| ASSIGNED TASK |
Please copy every record exactly as it is written.

....

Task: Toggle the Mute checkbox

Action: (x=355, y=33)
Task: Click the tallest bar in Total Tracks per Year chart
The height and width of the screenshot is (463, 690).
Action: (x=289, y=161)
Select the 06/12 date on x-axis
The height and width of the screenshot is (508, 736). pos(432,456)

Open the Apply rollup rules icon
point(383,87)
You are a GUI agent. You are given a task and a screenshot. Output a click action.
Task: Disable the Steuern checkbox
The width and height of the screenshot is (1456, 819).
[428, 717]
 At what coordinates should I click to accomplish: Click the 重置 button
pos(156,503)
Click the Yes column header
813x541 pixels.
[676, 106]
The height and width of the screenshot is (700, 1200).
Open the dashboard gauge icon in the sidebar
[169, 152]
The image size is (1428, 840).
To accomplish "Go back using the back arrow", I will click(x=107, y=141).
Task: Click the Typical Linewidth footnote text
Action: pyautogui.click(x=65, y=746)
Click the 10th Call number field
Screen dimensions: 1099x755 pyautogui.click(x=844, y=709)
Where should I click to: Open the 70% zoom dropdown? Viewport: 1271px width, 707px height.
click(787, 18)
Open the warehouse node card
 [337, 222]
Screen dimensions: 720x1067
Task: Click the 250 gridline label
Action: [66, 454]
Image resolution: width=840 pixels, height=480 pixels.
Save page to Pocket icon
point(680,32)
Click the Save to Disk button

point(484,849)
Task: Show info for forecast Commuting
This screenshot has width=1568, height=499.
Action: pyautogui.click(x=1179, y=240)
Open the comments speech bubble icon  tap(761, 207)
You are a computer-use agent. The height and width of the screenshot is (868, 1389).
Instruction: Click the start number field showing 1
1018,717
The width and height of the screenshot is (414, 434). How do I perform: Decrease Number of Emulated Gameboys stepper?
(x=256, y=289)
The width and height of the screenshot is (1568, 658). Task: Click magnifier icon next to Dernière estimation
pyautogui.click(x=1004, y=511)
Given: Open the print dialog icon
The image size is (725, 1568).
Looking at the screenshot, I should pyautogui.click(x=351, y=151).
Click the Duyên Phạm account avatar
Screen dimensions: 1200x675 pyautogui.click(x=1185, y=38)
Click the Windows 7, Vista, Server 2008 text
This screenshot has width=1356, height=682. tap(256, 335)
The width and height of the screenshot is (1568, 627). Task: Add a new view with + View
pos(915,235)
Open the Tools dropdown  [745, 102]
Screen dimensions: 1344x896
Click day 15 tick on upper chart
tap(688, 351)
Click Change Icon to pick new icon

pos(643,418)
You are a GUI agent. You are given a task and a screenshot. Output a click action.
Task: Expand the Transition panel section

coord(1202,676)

....

| COMPLETED EXERCISE |
Task: Toggle the Mute checkbox

Action: (x=355, y=33)
Task: Click the tallest bar in Total Tracks per Year chart
The height and width of the screenshot is (463, 690).
Action: (x=289, y=161)
Select the 06/12 date on x-axis
The height and width of the screenshot is (508, 736). pos(432,456)

Open the Apply rollup rules icon
point(383,87)
You are a GUI agent. You are given a task and a screenshot. Output a click action.
Task: Disable the Steuern checkbox
The width and height of the screenshot is (1456, 819).
[428, 717]
 At what coordinates should I click to accomplish: Click the 重置 button
pos(156,503)
Click the Yes column header
813x541 pixels.
[676, 106]
The height and width of the screenshot is (700, 1200).
Open the dashboard gauge icon in the sidebar
[169, 152]
The image size is (1428, 840).
To accomplish "Go back using the back arrow", I will click(x=107, y=141).
Task: Click the Typical Linewidth footnote text
Action: pyautogui.click(x=65, y=746)
Click the 10th Call number field
Screen dimensions: 1099x755 pyautogui.click(x=844, y=709)
Where should I click to: Open the 70% zoom dropdown? Viewport: 1271px width, 707px height.
click(787, 18)
Open the warehouse node card
 [337, 222]
Screen dimensions: 720x1067
Task: Click the 250 gridline label
Action: [66, 454]
Image resolution: width=840 pixels, height=480 pixels.
Save page to Pocket icon
point(680,32)
Click the Save to Disk button

point(484,849)
Task: Show info for forecast Commuting
This screenshot has width=1568, height=499.
Action: pyautogui.click(x=1179, y=240)
Open the comments speech bubble icon  tap(761, 207)
You are a computer-use agent. The height and width of the screenshot is (868, 1389).
Instruction: Click the start number field showing 1
1018,717
The width and height of the screenshot is (414, 434). How do I perform: Decrease Number of Emulated Gameboys stepper?
(x=256, y=289)
The width and height of the screenshot is (1568, 658). Task: Click magnifier icon next to Dernière estimation
pyautogui.click(x=1004, y=511)
Given: Open the print dialog icon
The image size is (725, 1568).
Looking at the screenshot, I should pyautogui.click(x=351, y=151).
Click the Duyên Phạm account avatar
Screen dimensions: 1200x675 pyautogui.click(x=1185, y=38)
Click the Windows 7, Vista, Server 2008 text
This screenshot has width=1356, height=682. tap(256, 335)
The width and height of the screenshot is (1568, 627). Task: Add a new view with + View
pos(915,235)
Open the Tools dropdown  [745, 102]
Screen dimensions: 1344x896
Click day 15 tick on upper chart
tap(688, 351)
Click Change Icon to pick new icon

pos(643,418)
You are a GUI agent. You are given a task and a screenshot. Output a click action.
Task: Expand the Transition panel section

coord(1202,676)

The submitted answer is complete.